• Problem to work on
All lines from the one containing "This screenshot has height=582, width=1310." through the end of the data below are to be repeated exactly, with pictures left out.

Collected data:
+ + + + +
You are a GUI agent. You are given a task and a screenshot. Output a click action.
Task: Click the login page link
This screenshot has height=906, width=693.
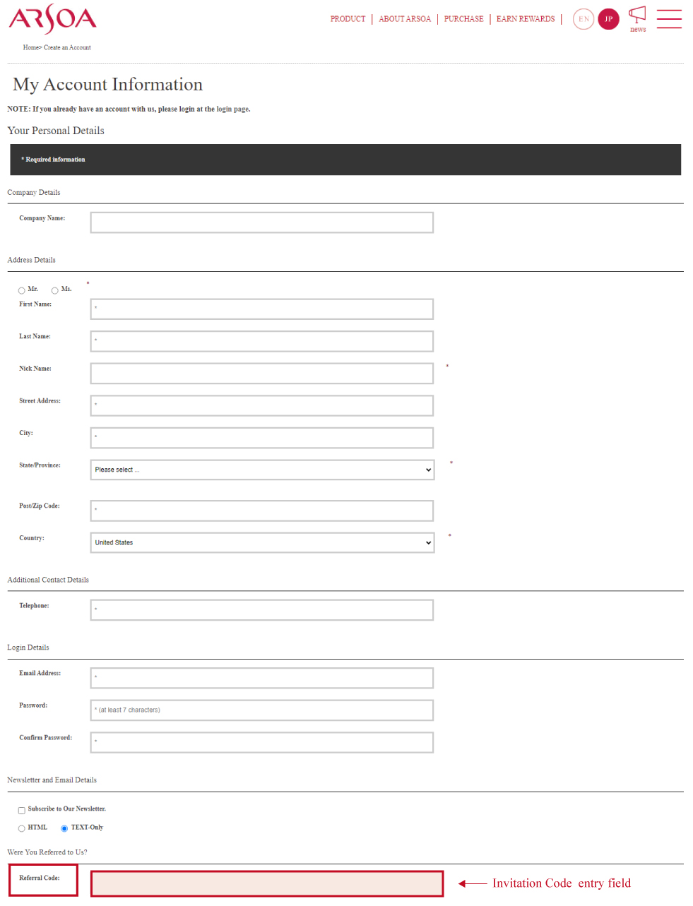(233, 109)
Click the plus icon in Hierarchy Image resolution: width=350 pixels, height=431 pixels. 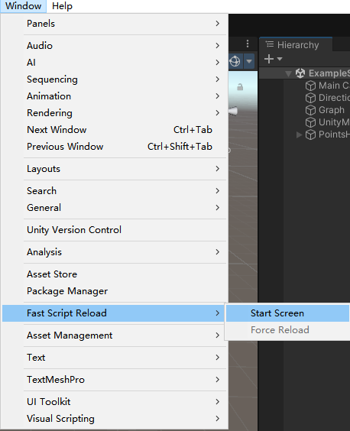pyautogui.click(x=269, y=59)
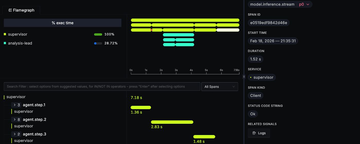This screenshot has width=360, height=144.
Task: Expand the agent.step.3 span node
Action: pyautogui.click(x=15, y=134)
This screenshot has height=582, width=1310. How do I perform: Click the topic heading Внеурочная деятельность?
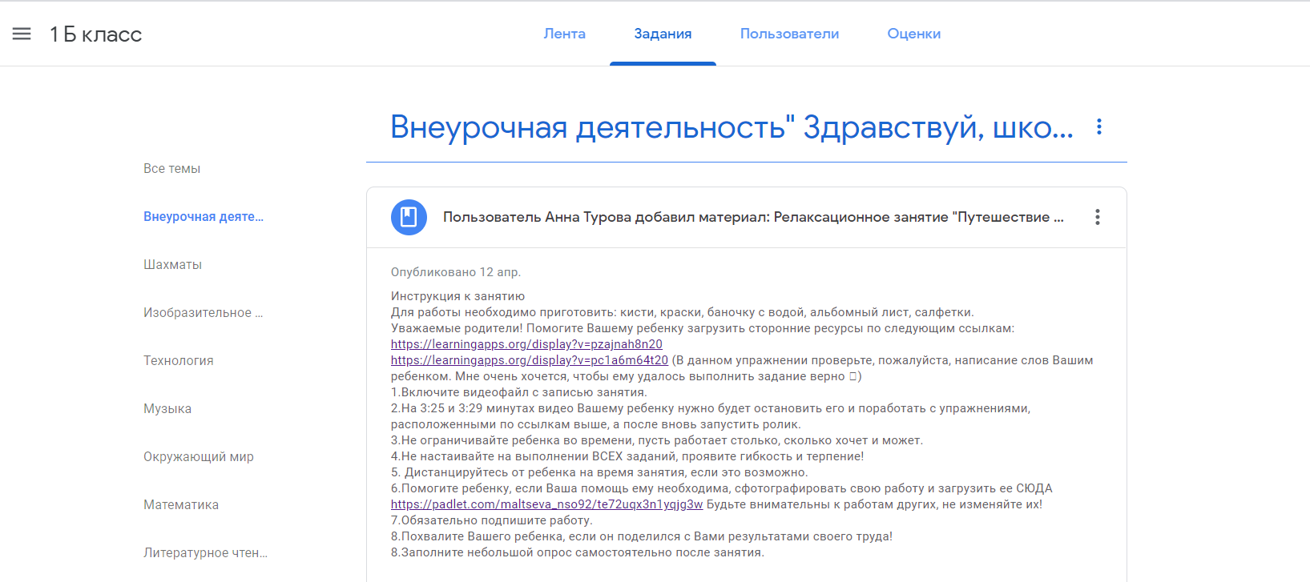731,127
+ + + + +
• Task result
This screenshot has height=582, width=1310. How do I perform: Click the topic heading Внеурочная деятельность?
731,127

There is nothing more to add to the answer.